From a practical perspective the problem of this method lies in determining the set of macro definitions that will cover the processing of a large percentage of the code base (ideally all code lines). The problem is often simplified because many projects provide a build configuration that accomplishes this task for the benefit of other static verification tools. In some cases a macro named LINT-after the tool of the same name [23]-is used for this purpose. Nevertheless, there can be configurations that are mutually incompatible; for instance those covering hardware architectures with different characteristics, or alternative implementations of the same functionality. In such cases our approach involves processing the files multiple times, each time with the macros controlling the configuration set to a different value. Such a setup increases the amount of code coverage with each configuration added at the expense of additional processing time and space. We demonstrate this increase in code coverage in Section 3.3.
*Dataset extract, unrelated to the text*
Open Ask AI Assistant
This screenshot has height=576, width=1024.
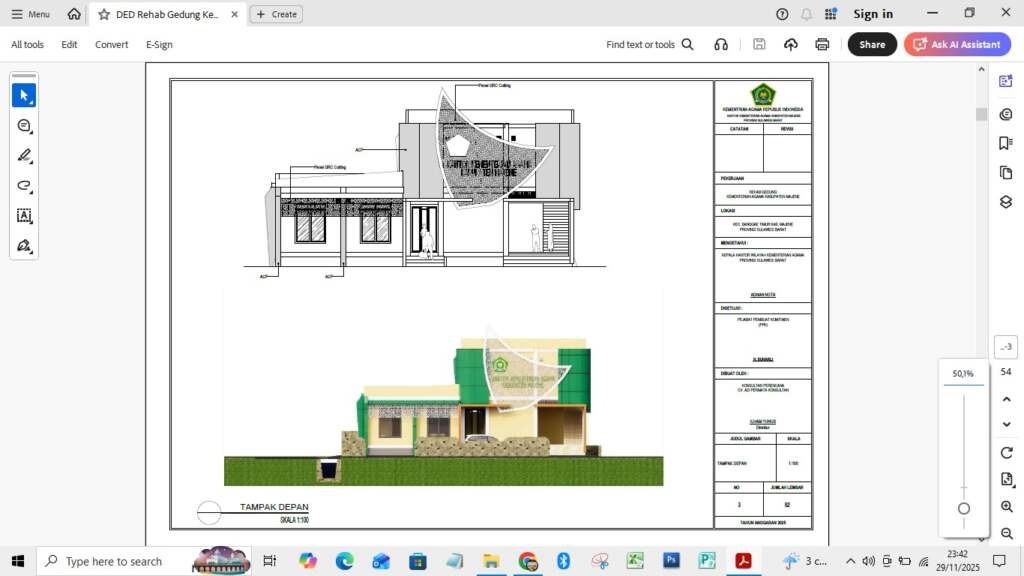click(x=957, y=44)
In order to assist developers locating and specifying the appropriate configurations we can maintain for each file the number of lines that were skipped in all configurations by conditional compilation directives. With appropriate tool support, developers can issue a query to see which files contain the largest number of unprocessed lines, and then view a listing of each file with markings indicating the lines that were not processed. This allows developers to focus on low hanging fruit, adding macro definitions or configurations that will increase the code coverage and thereby the fidelity of the include file optimization process.

2.6 Error Reporting

Reporting unused included files by reference to a specific file and line number (as is typically done in compiler warning messages) can be implemented by maintaining another relation associated with each file containing, for every file it includes, the line numbers of the directives that include it (a file can be included more than one time). However, when dealing with multiple processing passes over the same file (the method we use to deal with conditional compilation and other configuration control techniques) the same include directive can include different files. In practice, this can occur either extra-linguistically when each pass is performed with a different include file path, or through preprocessor facilities-by defining different macro values for each configuration and using the corresponding macro as an argument for an include directive. The following example illustrates the latter case.

#if defined(__alpha__)
#define FILE "alpha.h"
#elif defined(__i386__)
#define FILE "i386.h"
#endif
#include FILE

An additional relation can be used to overcome this complication. Every include directive is associated with an include site. An include site identifies (by means of the file and the line number the corresponding directive appears) the position of an include directive that could be a target for removal. Each include site is associated with: the set of files included by its directive, and a boolean value indicating whether at least one of the included files was required by the compilation unit including it. A mapping from a compilation unit's line numbers to the corresponding include sites can then be used to update and locate the include sites that do not include even one used header. These located include sites are then reported as containing unused included files that can be safely removed.

3 Application

We integrated the algorithm described in the previous sections into the CScout source code analyzer and refactoring browser [9]. CScout can process workspaces of multiple projects (we define a project as a collection of C source files that are linked together) mapping the complexity introduced by the C preprocessor back into the original C source code files. CScout takes advantage of modern hardware advances (fast processors and large memory capacities) to analyze C source code beyond the level of detail and accuracy provided by current compilers and linkers. The analysis CScout performs takes into account the identifier scopes introduced by the C preprocessor and the C language proper scopes and namespaces.

3.1 Case Studies

Figure 1: Unneeded include directives in projects of various sizes.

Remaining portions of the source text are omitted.